Villagers aboard a bamboo train in Cambodia’s Pusat province. Villagers aboard a bamboo train in Cambodia’s Pusat province. Photo: Reuters

After months of cozying up to the authoritarian government of Hun Sen, Australia has finally managed to convince Cambodia to accept its refugees from Nauru and Manus Island. Never mind that Cambodia has neither the resources – nor the human rights record – to guarantee the proper resettlement of these asylum seekers. Canberra got what it wanted.

But while Australia is busy trying to offload its refugees on ill-equipped Southeast Asian nations, it is turning its back on over 20,000 Cambodians that its own aid agency helped displace. These impoverished urban families were kicked off their land and dumped onto distant resettlement sites, where they are trapped in a cycle of debt and unemployment. Many fear losing their land a second time.
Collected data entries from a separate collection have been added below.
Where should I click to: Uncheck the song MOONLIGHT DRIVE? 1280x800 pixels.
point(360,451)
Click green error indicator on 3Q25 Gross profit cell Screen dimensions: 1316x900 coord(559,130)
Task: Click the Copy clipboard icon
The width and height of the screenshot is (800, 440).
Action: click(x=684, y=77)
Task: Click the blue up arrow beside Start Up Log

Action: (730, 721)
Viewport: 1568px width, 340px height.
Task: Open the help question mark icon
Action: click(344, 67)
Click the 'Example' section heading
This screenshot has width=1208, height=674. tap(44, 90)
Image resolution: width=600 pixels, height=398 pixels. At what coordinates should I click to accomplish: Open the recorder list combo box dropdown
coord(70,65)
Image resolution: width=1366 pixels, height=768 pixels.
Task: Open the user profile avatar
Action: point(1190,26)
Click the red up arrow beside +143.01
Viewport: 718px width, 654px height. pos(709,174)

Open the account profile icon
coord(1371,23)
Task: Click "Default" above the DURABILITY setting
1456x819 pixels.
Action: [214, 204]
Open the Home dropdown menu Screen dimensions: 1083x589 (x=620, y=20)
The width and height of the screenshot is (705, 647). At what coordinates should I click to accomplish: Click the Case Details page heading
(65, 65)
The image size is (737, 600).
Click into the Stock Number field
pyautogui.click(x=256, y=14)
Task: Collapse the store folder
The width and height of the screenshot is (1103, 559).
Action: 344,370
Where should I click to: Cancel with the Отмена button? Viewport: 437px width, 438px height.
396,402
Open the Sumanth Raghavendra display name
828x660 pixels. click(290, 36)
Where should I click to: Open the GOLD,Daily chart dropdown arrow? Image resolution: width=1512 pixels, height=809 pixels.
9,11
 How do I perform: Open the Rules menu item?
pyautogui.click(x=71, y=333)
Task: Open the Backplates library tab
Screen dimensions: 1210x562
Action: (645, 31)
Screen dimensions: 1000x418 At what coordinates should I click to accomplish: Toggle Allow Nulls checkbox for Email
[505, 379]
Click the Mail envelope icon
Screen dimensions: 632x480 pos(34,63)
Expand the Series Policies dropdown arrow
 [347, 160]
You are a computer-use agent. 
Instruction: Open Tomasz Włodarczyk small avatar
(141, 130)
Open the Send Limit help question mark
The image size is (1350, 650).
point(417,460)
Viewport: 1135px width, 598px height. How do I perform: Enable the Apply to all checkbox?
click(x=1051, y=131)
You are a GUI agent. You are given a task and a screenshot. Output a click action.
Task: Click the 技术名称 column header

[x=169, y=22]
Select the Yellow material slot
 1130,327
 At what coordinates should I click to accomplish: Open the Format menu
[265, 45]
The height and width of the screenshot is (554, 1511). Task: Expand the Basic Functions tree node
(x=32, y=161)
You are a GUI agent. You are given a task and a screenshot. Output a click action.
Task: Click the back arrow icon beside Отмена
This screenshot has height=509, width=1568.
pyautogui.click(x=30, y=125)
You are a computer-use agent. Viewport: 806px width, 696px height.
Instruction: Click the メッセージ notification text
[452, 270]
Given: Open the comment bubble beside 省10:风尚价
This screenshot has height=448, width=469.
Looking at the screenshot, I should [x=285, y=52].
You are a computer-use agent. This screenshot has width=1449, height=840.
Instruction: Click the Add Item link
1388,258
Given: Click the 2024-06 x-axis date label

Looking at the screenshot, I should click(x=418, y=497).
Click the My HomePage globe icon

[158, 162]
All of this has occurred in the name of an Australian taxpayer-funded development project ostensibly designed to help Cambodia’s poor.

The saga began in 2010, when AusAID contributed $25 million to a scheme to remake Cambodia’s colonial-era rail network. Australia provided the money to the Asian Development Bank, which took charge of the project. Around the same time, a joint venture of Australia’s Toll Holdings and the Cambodian firm Royal Group secured a 30-year concession to operate the refurbished railways. In order to rehabilitate the dilapidated railway, poor families living along the tracks needed to be relocated.

The Asian Development Bank’s expressed mandate is to fight poverty. It has standards to ensure that resettlements such as these occur in a fair and humane manner. But the operation was so poorly planned and executed that most of these standards fell by the wayside. The end result was a calamity for affected families.

Oem Sameum, 59, is one of the displaced. She lives in a resettlement community called Trapaing Anhcheng, which is home to over 100 railroad families about an hour’s drive outside of Phnom Penh. Surrounded by empty fields and piles of trash, the makeshift village has the feel of a refugee camp.

After being forcibly relocated here to make way for the new tracks in 2011, Oem took out a loan to rebuild her house on the lot provided to her. Unable to find work – she can’t afford the daily commute to Phnom Penh – Oem fell behind in her payments. With interest, her loan has ballooned to $4000, roughly five times Cambodia’s average annual income. ''I’ll never be able to pay back that money. I’m worried sick that I’ll lose my land,'' Oem says.

The vast majority of railway families face similar predicaments. Some have even grappled with death. In 2010, at a resettlement site in western Cambodia, a brother and sister drowned in a nearby pond just a few days after they were relocated. The pond was used by the resettled families as their primary water source since the site was not equipped with water facilities.

In January, the Asian Development Bank’s internal watchdog issued a report concluding what the railway families and organisations like mine that have been advocating on their behalf have been telling the bank and the Australian government since 2010. The displaced were not provided with adequate compensation or housing, ''push[ing] many households into a debt trap''. It also found that the bank was at least partly responsible for the death of the two children.

The report issued seven recommendations, including $3-4 million in additional compensation for the families and improved facilities at the resettlement sites. It also called for the families of the dead children to be offered payment for their loss and distress.

The railway project stands as an unqualified aid disaster. As one of its principal sponsors, Australia has an obligation to try to alleviate some of the suffering it has caused. Fortunately, the release of the watchdog’s report presents an opportunity to do so.

The Asian Development Bank’s board of directors has ordered the lender to implement the report’s recommendations. However, it has encountered fierce resistance from the Cambodian government, which refuses to compensate the evicted families and write off the debts incurred. This is no great surprise in a country where land grabs are endemic and the elite routinely ride roughshod over the poor and vulnerable.

Australia has remained shamefully silent through all of this, while its senior minsters have twice flown to Phnom Penh to seal the deal on refugees.  

As one of Cambodia’s largest donors, Australia should be using its leverage to ensure that the victims of the railway project are properly compensated and assisted. The last thing we should be doing is palming off refugees who fled to Australia’s shores for safe haven to a country that doesn’t even care for its own displaced people.

Of course, no amount of money can truly compensate the families for their years of suffering. Nor can it bring back the children who died. But by using its influence and resources to help people like Oem Sameum get back on their feet, Australia can begin to correct the pattern of reckless behaviour it has shown towards some of Cambodia poorest citizens.

Dr Natalie Bugalski is an Australian Human Rights Lawyer and Legal Director of Inclusive Development International, which is representing the railway families in their complaint to the Asian Development Bank.